Convert the lines of the listing below, from the line containing "Bookmark the spices photo card" through the end of the listing, inclusive, into a numbered list, omitting any blank lines.

━━━ Record excerpts

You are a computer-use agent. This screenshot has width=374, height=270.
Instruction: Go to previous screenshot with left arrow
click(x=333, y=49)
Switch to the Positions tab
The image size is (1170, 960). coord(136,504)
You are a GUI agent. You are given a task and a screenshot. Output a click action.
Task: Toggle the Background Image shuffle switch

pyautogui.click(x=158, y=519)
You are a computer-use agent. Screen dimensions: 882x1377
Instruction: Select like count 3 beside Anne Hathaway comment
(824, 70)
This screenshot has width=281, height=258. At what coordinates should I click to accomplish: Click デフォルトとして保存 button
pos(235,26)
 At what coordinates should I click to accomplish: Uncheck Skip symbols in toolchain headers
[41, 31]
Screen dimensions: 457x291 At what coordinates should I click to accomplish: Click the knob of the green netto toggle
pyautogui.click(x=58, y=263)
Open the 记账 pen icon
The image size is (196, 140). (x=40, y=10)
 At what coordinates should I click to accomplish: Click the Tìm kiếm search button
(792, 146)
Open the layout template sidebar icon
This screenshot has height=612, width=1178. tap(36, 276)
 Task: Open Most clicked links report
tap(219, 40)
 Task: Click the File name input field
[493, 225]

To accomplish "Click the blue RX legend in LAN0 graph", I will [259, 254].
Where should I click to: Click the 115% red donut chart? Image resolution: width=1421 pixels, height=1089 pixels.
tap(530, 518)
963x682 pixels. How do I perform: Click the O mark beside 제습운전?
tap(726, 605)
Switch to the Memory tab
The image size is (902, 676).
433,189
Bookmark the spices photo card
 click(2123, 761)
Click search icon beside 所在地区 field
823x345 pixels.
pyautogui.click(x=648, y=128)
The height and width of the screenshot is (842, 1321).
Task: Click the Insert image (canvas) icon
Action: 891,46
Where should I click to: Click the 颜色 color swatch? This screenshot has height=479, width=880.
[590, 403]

━━━━━━

Task result:
1. Bookmark the spices photo card
2.  click(2123, 761)
3. Click search icon beside 所在地区 field
4. 823x345 pixels.
5. pyautogui.click(x=648, y=128)
6. The height and width of the screenshot is (842, 1321).
7. Task: Click the Insert image (canvas) icon
8. Action: 891,46
9. Where should I click to: Click the 颜色 color swatch? This screenshot has height=479, width=880.
10. [590, 403]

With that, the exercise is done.